乾隆呆呆地望着这可怖的一幕,始终没有动弹,最后冷笑道:“天作孽,犹可为,自作孽,不可活!”像没看见一样,转身就离开了。
这样的往事说出来,就连没有亲见的冰儿也听得胆战心惊。那拉氏并不是笨人,以往在宫中虽然骨子里刚强,但总有外头的亲善圆滑掩饰着,从没有爆发得这样激烈过。大概是这么多年的冷漠实在让她绝望到极点。
想到她,就不由想起奕霄在上书房所见的十二阿哥永璂,据奕霄说,已经被苦痛消磨得行尸走肉一般。他神色木讷,畏首畏足的样子与他那骨子里刚强不屈的母亲乌喇那拉皇后简直是截然的两人,乾隆几轮大封皇子,都没有这个也算是“嫡子”的位置,就连指婚、建府这样的大事,永璂也总是后人一步,处处显出了乾隆对他的忽视——或说,是恨乌及屋的讨厌。想到永璂,冰儿心里竟有些酸楚。

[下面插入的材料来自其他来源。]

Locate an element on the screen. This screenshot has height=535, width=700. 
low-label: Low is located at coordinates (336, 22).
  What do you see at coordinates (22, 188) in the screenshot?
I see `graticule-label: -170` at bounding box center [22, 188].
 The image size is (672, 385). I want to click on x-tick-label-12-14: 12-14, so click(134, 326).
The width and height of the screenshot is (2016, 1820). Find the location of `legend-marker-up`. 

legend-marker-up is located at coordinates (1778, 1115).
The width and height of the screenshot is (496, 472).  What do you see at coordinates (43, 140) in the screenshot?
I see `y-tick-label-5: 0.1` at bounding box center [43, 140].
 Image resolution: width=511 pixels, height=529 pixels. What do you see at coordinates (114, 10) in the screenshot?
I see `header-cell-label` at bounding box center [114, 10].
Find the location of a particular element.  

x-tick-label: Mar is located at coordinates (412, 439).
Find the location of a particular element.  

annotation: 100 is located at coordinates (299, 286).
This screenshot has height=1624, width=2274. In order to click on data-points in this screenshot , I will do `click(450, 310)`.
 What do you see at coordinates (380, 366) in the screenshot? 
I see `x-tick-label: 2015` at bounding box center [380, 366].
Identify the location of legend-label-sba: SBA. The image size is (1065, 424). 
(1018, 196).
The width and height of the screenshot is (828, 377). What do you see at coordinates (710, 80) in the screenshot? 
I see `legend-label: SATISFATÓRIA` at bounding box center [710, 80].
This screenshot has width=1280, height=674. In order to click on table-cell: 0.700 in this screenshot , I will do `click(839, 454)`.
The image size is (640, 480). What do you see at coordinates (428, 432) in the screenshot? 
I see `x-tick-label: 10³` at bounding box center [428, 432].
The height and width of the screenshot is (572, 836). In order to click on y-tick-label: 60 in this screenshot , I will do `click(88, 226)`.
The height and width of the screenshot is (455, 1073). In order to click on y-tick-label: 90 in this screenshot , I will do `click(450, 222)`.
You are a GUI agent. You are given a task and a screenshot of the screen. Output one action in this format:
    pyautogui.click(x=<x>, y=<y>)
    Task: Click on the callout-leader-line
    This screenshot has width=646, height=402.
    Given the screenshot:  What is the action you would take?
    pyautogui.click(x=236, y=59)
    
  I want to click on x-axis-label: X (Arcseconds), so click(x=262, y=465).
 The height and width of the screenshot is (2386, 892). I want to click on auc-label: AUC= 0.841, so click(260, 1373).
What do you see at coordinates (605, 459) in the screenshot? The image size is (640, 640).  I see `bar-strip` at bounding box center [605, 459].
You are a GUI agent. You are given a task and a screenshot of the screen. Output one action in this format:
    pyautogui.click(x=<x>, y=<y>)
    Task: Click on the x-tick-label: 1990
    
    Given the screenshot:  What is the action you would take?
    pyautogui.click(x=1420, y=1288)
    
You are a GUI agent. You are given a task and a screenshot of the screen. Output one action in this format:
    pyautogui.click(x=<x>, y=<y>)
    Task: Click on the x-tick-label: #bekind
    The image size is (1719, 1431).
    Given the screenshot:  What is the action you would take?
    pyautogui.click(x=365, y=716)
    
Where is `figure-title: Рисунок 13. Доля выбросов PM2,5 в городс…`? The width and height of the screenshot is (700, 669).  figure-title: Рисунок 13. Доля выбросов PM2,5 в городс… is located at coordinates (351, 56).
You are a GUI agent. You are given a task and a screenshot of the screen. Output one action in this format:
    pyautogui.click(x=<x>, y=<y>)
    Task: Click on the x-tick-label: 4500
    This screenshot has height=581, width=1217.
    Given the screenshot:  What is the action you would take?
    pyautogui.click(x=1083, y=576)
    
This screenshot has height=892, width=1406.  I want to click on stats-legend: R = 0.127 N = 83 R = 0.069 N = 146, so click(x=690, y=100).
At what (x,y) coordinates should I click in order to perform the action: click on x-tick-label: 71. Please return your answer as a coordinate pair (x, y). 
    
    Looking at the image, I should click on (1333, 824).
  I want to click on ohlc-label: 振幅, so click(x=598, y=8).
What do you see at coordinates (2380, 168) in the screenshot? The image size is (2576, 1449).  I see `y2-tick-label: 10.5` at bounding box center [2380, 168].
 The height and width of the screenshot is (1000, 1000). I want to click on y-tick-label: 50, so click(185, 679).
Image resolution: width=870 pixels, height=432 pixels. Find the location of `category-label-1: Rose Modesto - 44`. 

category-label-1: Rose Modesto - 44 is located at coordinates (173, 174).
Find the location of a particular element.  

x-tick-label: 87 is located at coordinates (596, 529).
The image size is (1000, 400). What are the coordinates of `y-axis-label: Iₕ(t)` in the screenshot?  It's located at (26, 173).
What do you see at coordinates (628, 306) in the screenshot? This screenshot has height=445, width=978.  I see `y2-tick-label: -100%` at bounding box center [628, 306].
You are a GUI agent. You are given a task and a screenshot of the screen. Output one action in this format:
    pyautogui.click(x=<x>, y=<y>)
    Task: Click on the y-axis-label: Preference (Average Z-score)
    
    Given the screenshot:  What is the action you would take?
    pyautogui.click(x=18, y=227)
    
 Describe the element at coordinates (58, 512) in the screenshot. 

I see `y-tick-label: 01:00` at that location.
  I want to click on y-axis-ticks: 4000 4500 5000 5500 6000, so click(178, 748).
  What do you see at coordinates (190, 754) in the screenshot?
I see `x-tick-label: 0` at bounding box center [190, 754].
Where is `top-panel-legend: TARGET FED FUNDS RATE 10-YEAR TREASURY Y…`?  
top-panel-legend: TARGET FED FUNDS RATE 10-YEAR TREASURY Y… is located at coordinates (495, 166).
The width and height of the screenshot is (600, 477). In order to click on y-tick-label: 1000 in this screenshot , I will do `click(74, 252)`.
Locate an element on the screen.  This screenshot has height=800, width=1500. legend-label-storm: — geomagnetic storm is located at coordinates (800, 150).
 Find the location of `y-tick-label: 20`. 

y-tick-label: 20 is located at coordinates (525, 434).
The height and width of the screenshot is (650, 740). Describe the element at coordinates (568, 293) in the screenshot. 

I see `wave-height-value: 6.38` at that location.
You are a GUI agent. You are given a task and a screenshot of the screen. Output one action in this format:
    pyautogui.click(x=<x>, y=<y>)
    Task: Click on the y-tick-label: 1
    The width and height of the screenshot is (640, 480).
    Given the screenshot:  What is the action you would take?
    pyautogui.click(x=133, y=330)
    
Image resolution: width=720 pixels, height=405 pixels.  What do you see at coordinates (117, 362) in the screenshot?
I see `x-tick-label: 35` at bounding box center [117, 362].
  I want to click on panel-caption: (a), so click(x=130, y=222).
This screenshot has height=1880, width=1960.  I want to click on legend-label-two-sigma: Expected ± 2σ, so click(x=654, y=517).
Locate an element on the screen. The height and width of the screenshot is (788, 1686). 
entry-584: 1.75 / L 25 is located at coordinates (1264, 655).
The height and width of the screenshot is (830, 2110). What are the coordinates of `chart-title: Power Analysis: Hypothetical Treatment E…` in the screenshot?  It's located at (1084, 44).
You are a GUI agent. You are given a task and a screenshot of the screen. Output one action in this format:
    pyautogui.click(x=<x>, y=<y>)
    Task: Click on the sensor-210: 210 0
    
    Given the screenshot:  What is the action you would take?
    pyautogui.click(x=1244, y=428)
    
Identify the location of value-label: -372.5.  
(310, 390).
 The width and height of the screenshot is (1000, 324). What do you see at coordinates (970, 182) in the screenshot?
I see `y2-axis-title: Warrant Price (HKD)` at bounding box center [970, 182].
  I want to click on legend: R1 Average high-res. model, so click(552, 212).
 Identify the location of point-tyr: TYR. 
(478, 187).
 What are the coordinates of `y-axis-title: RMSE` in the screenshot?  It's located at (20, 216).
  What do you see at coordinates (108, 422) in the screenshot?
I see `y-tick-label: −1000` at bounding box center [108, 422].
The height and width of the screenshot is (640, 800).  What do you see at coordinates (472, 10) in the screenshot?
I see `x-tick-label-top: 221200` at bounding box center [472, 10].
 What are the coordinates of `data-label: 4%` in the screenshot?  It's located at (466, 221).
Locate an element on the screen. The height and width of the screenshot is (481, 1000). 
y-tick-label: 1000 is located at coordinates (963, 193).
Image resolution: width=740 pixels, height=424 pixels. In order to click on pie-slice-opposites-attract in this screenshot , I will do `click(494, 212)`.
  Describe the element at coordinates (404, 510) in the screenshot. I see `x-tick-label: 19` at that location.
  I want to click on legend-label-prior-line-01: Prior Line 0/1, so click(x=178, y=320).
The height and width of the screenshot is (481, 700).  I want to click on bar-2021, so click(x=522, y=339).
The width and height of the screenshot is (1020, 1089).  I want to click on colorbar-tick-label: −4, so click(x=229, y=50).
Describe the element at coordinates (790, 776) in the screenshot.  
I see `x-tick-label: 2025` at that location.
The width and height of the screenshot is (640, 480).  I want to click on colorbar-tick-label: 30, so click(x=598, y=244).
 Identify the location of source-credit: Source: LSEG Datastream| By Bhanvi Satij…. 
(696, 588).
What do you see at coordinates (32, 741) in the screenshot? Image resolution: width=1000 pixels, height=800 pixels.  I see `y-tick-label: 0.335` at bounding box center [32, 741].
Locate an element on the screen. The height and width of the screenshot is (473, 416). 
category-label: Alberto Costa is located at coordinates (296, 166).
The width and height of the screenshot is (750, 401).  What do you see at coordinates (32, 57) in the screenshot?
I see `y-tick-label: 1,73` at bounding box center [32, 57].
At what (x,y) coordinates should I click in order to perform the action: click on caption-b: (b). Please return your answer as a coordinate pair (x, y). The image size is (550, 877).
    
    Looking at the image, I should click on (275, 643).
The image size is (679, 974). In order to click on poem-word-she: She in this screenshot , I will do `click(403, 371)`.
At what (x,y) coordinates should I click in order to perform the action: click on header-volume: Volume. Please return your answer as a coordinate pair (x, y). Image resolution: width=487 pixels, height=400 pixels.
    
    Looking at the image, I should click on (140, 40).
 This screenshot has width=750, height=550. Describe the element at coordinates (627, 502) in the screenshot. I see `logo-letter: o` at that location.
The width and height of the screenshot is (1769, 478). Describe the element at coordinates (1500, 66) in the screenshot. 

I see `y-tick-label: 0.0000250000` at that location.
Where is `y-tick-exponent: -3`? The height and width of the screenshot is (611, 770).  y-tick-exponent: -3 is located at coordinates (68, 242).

乾隆闭着眼睛,仿佛还在回忆之中,声音仍是又缓又轻,梦呓一般娓娓:“不是朕心硬……一日夫妻百日恩,朕若是从来没有喜欢过她,怎么会把这个位置给她?怎么会这么多年包容着她?可是,立储是多大的事!自古以来兄弟阋墙、亲子弑父,有多少就是从这里而来!朕身下这张位置,朕自己若不牢牢坐着,又有多少人想着龌龊的法子想要坐上来?这一条,不管是谁,碰都不能碰。朕的江山,是祖宗传给朕的,多重的担子,压在我一个人的肩膀上!前次朕在正大光明匾后放着的是五阿哥永琪的名字,可是放完之后,我在祭祖的时候,就默默祷告:若是永琪不堪承当大任,就让上苍收掉他的性命,以免祸贻百姓,祸贻江山……”
他的泪水从闭着的眼角流了下来,终是不忍再说。
冰儿听懂了,他在自责,为了他热爱的这片江山,他用儿子的性命祷告,如今爱子丧命小疾,未尝不是那时祷告的灵验——只是,这样的祷告,只怕天下再没有第二个父亲会去做吧?!
冰儿看着面前这个老人,他此刻就像一位普通的、无奈的父亲,她既爱他,又怜他,又恨他!冰儿知道,自己永远达不到这样的境界,不会有这样的责任感,在她心中,家庭儿女才是重中之重,才是她愿意用性命去保护的东西。道不同不相为谋,他们父女此刻离得那么近,懂得那么深,心境那么贴,而从此两颗心却将分道扬镳,各在自己选择的路上行进。冰儿反过来握着父亲的大手,想通了,心里竟然如此的平静。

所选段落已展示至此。